His face got tight, holding back a flood of emotion. His fingers pressed harder on my face until I took hold of his wrist, pulling it down. He let go.
“Talk to me,” I said. “Just tell me.”
He looked confused for a second. Overwhelmed. Then, as if the dam had burst, he wrapped his arms around me and put his mouth to mine. It happened so quickly that I didn’t kiss him back at first. I couldn’t breathe; he held me so tight, but I got my arms around him and my mouth open, pulling him close, pushing as much of myself as I could into whatever part of him was within my reach. Thighs, hips, hands, shoulders, lips bashing lips, tongues forceful on tongues. It wasn’t even a kiss, or at least, not like one I’d ever had before. It was a slap, a punch, the use of force, a coercion of two worlds into uncomfortable cohesion.

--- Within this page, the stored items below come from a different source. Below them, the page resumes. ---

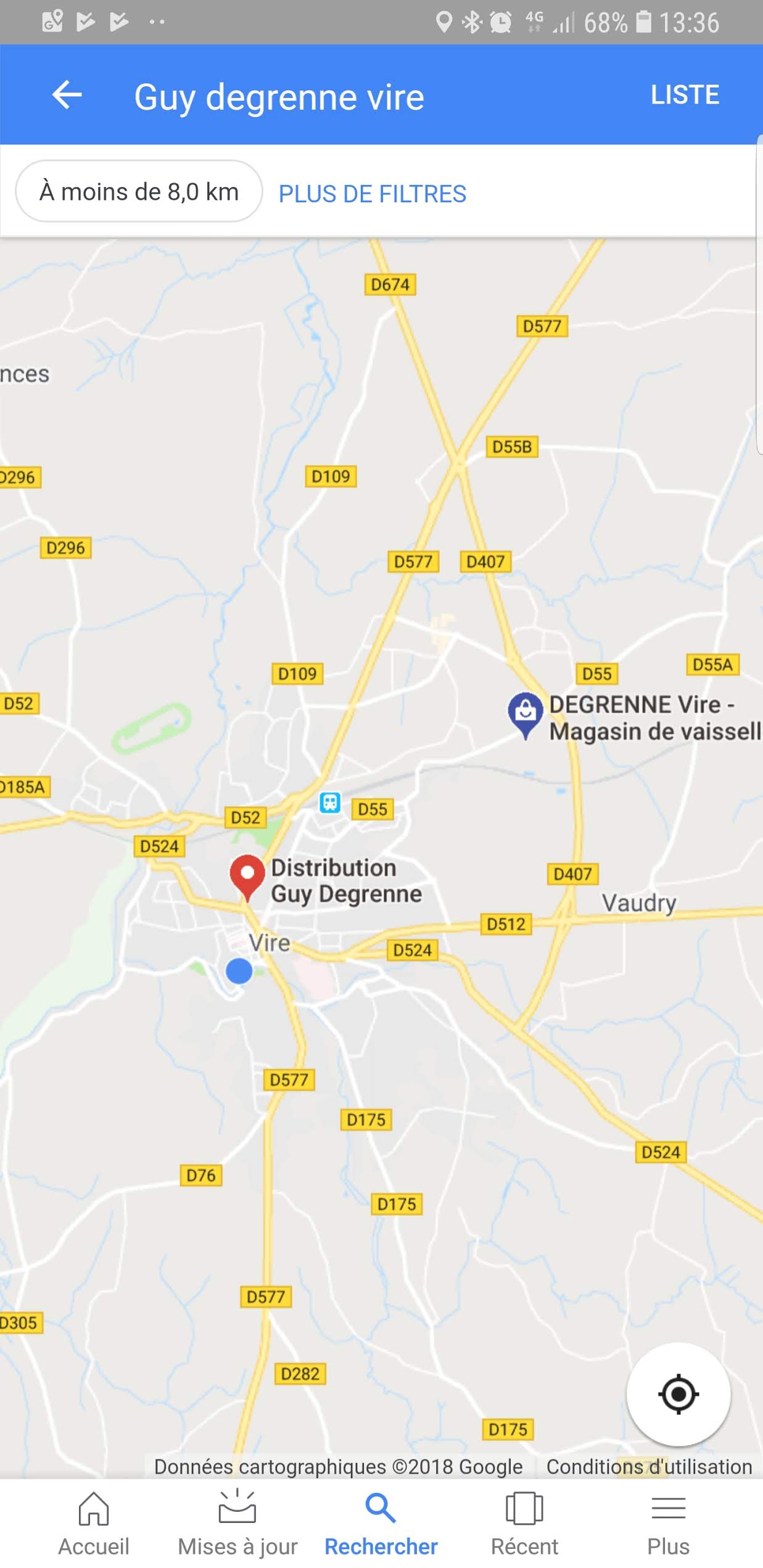Open PLUS DE FILTRES
The width and height of the screenshot is (763, 1568).
click(x=373, y=194)
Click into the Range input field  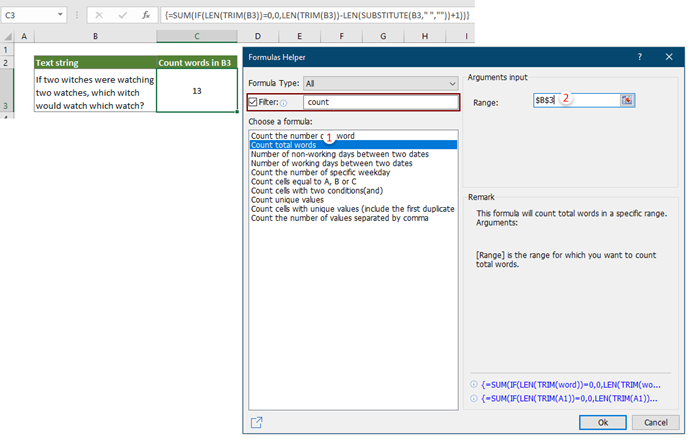[x=575, y=100]
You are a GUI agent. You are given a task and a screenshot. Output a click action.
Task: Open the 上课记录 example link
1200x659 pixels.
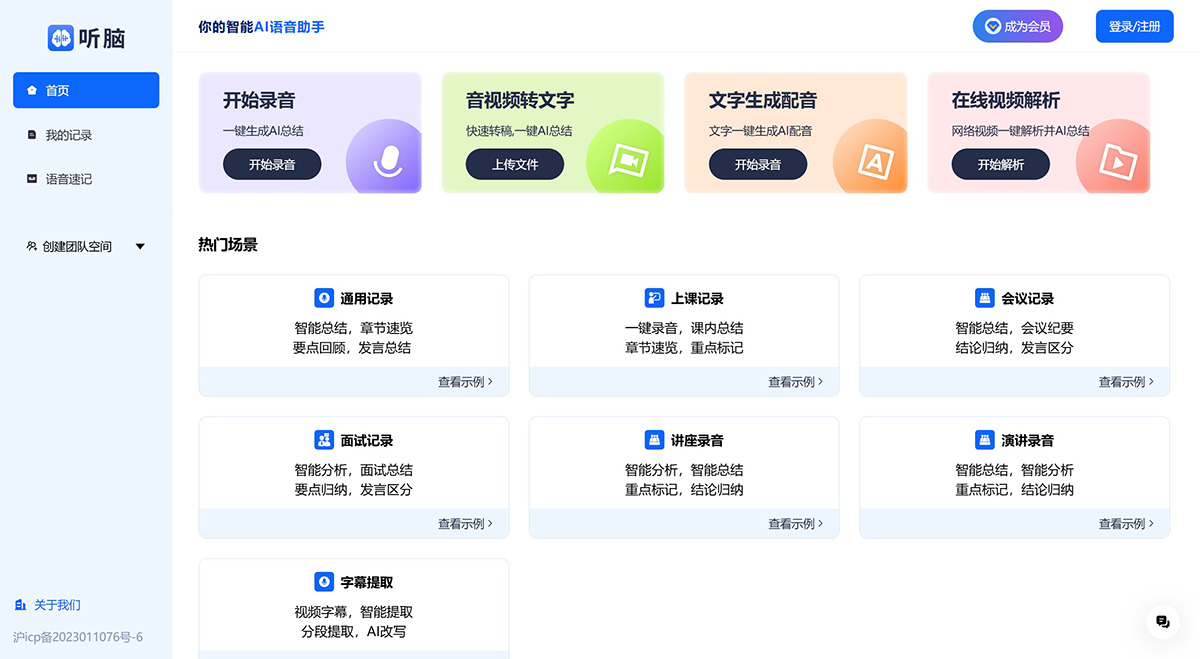tap(794, 381)
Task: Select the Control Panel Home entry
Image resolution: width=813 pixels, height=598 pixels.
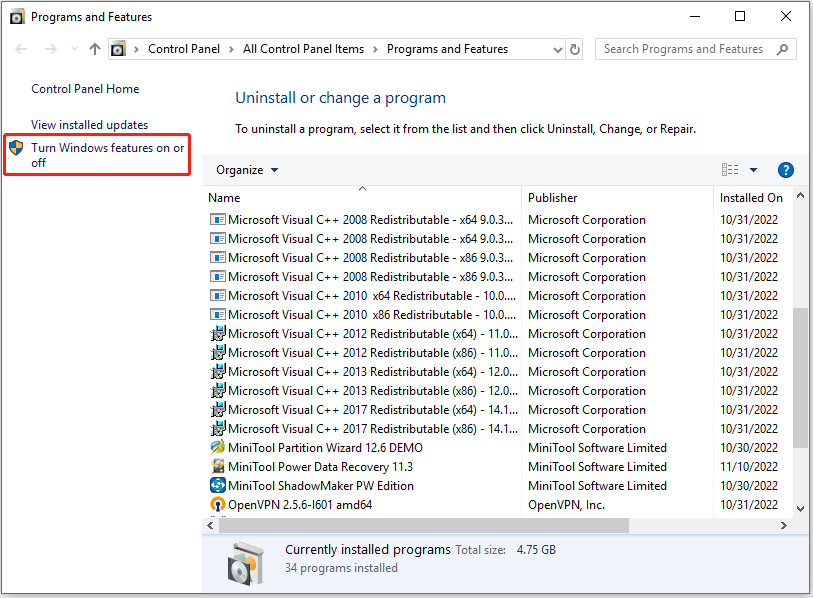Action: (x=85, y=88)
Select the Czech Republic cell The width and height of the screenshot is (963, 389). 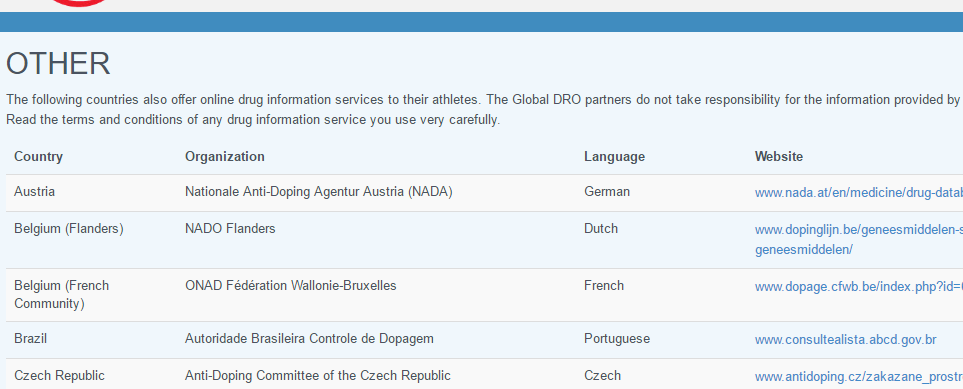click(x=59, y=375)
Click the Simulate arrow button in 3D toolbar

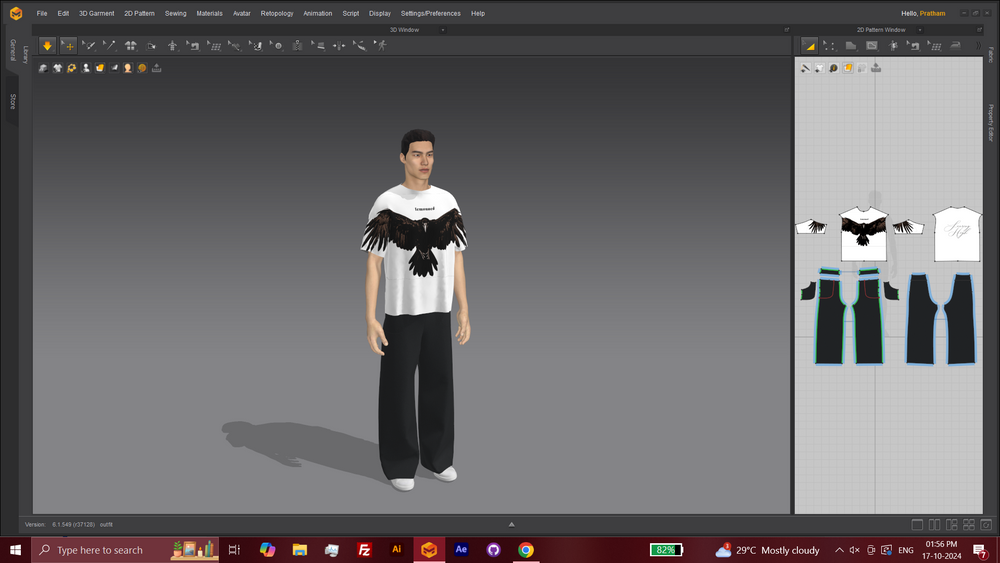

The kiss never got soft and only ended when he jerked himself away.
“Talk to me,” I said in a breath.
“The thing I want most is the only thing between me and getting it. You are everything that will destroy me. I should go back to who I was. But you made me dream I could be free, when I’d forgotten I was in prison.”
“Is this about you being honest? Is it about me seeing Daniel? Antonio. If I hurt you, just tell me how. Let me make it right. Let me help you get out.”
He caressed my face with both palms with a tenderness that shouldn’t have been able to contain such intensity.
“Sweet olive blossoms,” he said. “That was God’s message to me.” He stepped away, and the space between us became a sigh. He held his hand. “The only way out is through.”
antonio
wanted to kill her. I wanted to worship her. I wanted to fuck her. I wanted to fill her so deeply she broke from the pain, screaming my name.